Version: v0.02
Status: Active development
Maintained by: Taylor Research Lab, Children's Hospital of Philadelphia / University of Pennsylvania
BIFO is a propagation theory for heterogeneous biomedical knowledge graphs. It defines the channel conditions under which biologically valid information flow occurs, independently of any specific knowledge graph implementation.
Analogously to how Shannon's information theory defines channel capacity independently of the physical transmission medium, BIFO defines admissible biological information flow independently of the underlying graph schema, identifier system, or database. The asymmetry introduced by admissible directional flows over a property graph constrains traversal to semantically valid biological paths, adding information by restricting the reachable state space.
BIFO addresses a gap not covered by existing frameworks:
- Ontologies (GO, HPO) provide semantic representations but do not define propagation rules
- Standards (SBML) encode mechanistic models but are not graph-agnostic
- Causal assertion frameworks (GO-CAM, BEL) describe relationships but do not generalize to heterogeneous graphs
- Graph ML approaches learn propagation from data rather than enforcing biologically interpretable constraints
BIFO defines which transformations are biologically admissible and how information is allowed to propagate across heterogeneous knowledge graphs.
bifo/
├── spec/
│ └── BIFO_Specification_v0.02.pdf Normative specification document
├── docs/
│ ├── entity_classes.md Section A: Entity classes and state definitions
│ ├── curie_mapping.md Section B: CURIE-to-entity and predicate-to-flow mapping
│ ├── flow_classes.md Section C: Flow class definitions and examples
│ ├── admissibility.md Section D: Admissibility constraints
│ ├── conditioning_protocol.md Section E: Four-step graph conditioning protocol
│ └── confidence_provenance.md Section F: Confidence and provenance annotation
├── implementations/
│ └── ddkg/
│ └── IMPLEMENTATION_GUIDE.md DDKG-BIFO implementation guide (reference implementation)
├── CHANGELOG.md Version history
└── LICENSE
| Class | Description |
|---|---|
| G | Genetic sequence and variation |
| CH | Chromatin state |
| RNA | Transcripts |
| P | Proteins |
| CM | Macromolecular complexes |
| SM | Small molecules |
| ION | Ionic and electrochemical state |
| PW | Pathways and biological programs |
| C | Cellular configuration |
| S | Spatial context |
| PH | Phenotype |
| DS | Disease |
| X | External perturbations |
| MECH | Mechanical and physical state |
G + CH → RNA → P(state) → PW → C → PH → DS
- Entity class assignment — assign BIFO entity class to each node
- Flow class assignment and edge filtering — assign flow class to each edge; remove non-admissible edges
- State and spatial annotation — annotate nodes/edges with state and context
- Confidence and provenance annotation — annotate retained edges with evidence metadata
See docs/conditioning_protocol.md for full protocol.
Any property graph satisfying the following is BIFO-compatible:
- Nodes represent biological entities carrying typed internal state
- Edges carry sufficient semantic information to be assigned to BIFO flow classes
- The graph supports provenance metadata sufficient to evaluate evidence type
BIFO does not require bidirectional edges, UMLS CUI structure, or SAB-tagged provenance.

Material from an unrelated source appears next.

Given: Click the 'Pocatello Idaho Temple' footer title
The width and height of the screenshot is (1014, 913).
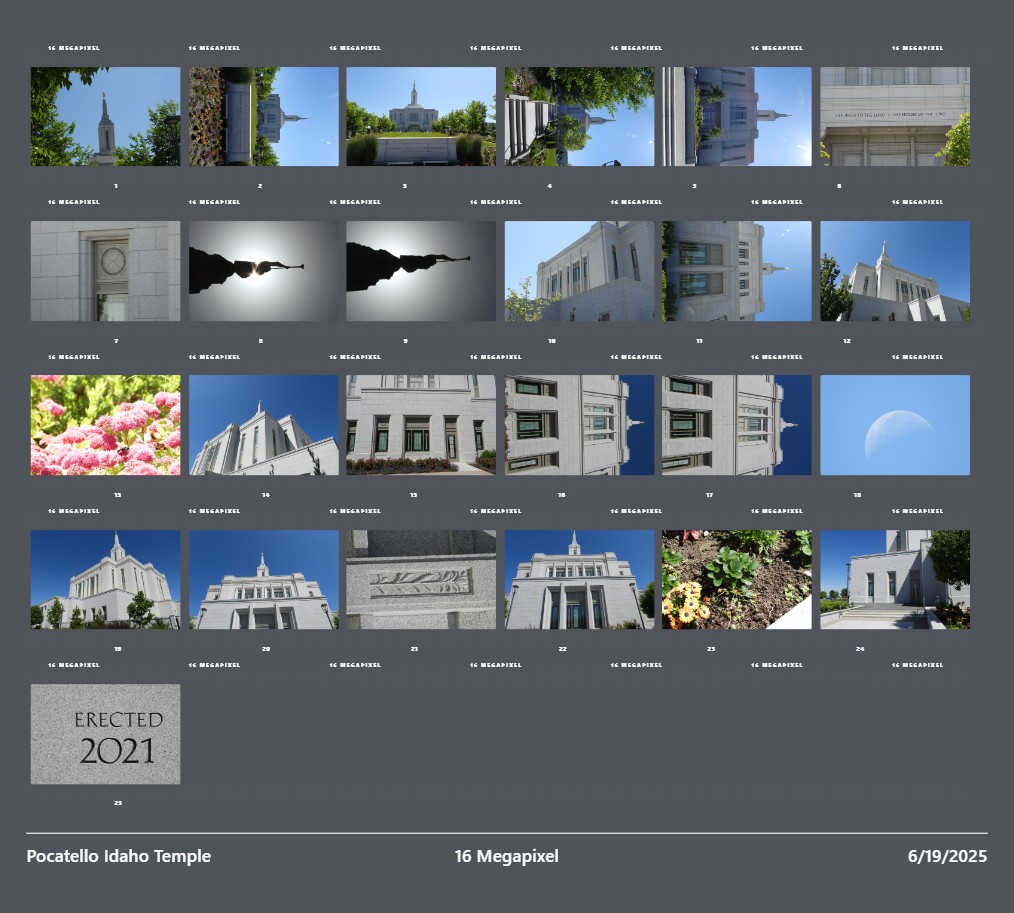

A graph satisfying the requirements partially is BIFO-compatible for the subset of flow classes whose requirements are met.
Anyone wishing to enable BIFO for their knowledge graph should start to manually apply the rules to their schema (see Implementation note below).
The DDKG-BIFO Implementation Guide (implementations/ddkg/IMPLEMENTATION_GUIDE.md) documents how the BIFO Graph Conditioning Protocol is applied to the Data Distillery Knowledge Graph (DDKG), built on the Unified Biomedical Knowledge Graph (UBKG) and Petagraph infrastructure. This is the reference implementation.